Step 9: Organise Everything in a Digital Family Tree

As you discover information from multiple sources, enter everything into ParivaarPro:

  • Create profiles for every ancestor you discover, even with incomplete information.
  • Upload photos of old documents, bahi pages, and land records as notes.
  • Record gotra, kul devta, mool sthan, and any stories in the notes field.
  • Share the tree with relatives — they may have missing pieces.

Your digital family tree becomes a living, collaborative document that grows richer with every conversation and every discovery.

Ancestry Research FAQ (अक्सर पूछे जाने वाले सवाल)

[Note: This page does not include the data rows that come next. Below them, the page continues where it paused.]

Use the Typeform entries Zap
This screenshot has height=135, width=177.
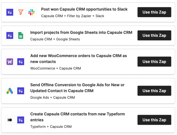154,120
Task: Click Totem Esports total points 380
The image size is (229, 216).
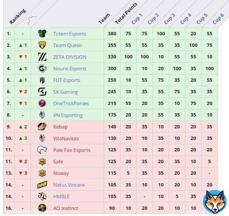Action: click(112, 34)
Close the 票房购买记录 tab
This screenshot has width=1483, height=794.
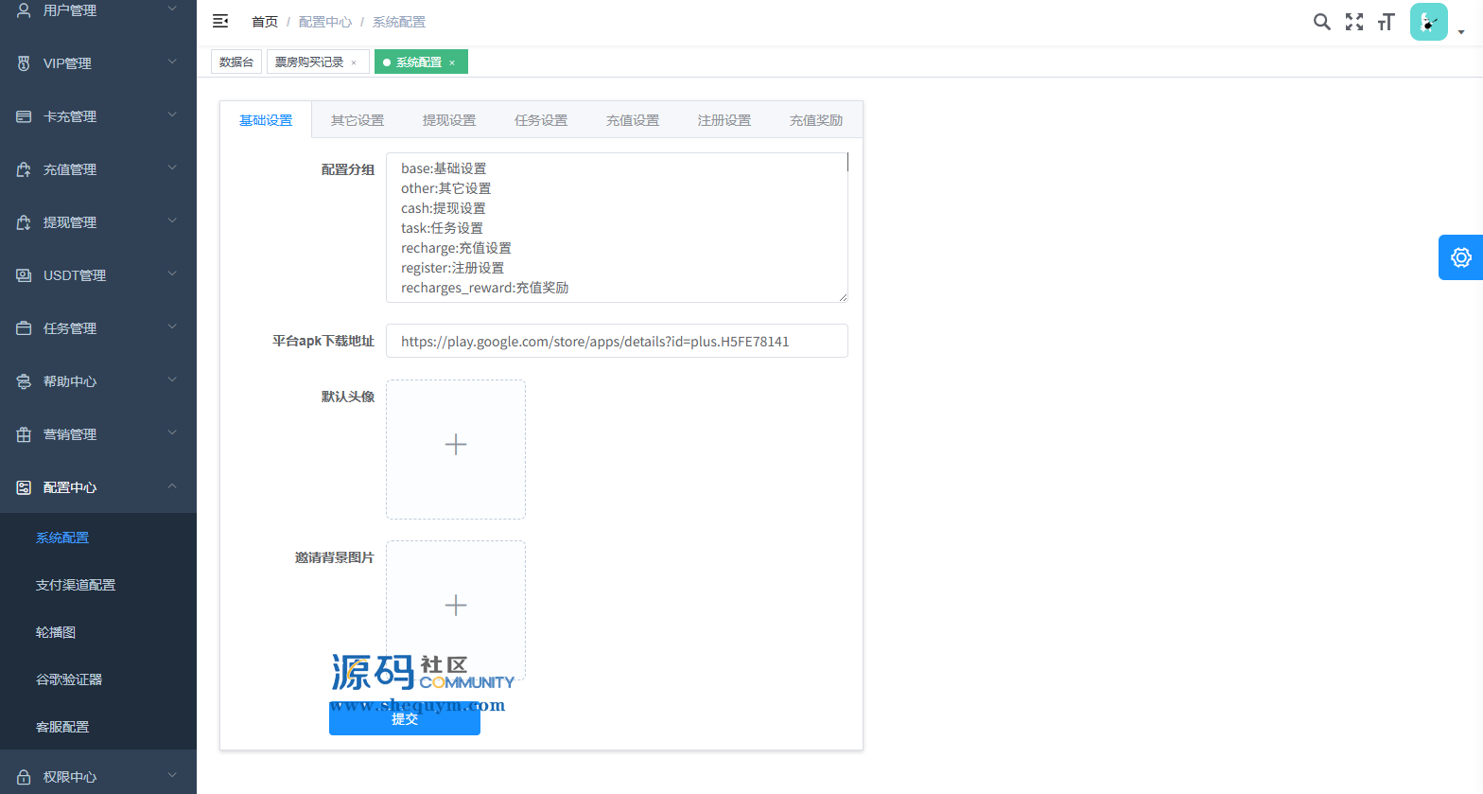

Apne purvaj ke baare mein kaise jaanein?
Start by interviewing living elders, then move to panda records, village patwari/land records, British-era gazetteers and census, FamilySearch.org, and optionally DNA testing — recording everything in a digital family tree as you go.
Kitni generation peeche tak ja sakte hain?
Typically four to eight generations through panda and land records. DNA testing can reveal migration patterns going back thousands of years, though not specific names.
Kya ancestry research free hai?
FamilySearch, archive.org gazetteers and ParivaarPro are free. DNA testing costs roughly ₹5,000–₹15,000, and panda record access is usually free or needs a small dakshina.
Partition ke baad ke purvajon ke records kaise milenge?
Haridwar panda bahis often hold pre-Partition details, and British-era district gazetteers on archive.org cover regions now in Pakistan and Bangladesh.
Online land records se ancestors kaise trace karein?
Search “[state] bhulekh” for digitised khatiyan/khasra and jamabandi records. The owner-and-father-name chains in these revenue records let you reconstruct succession over generations.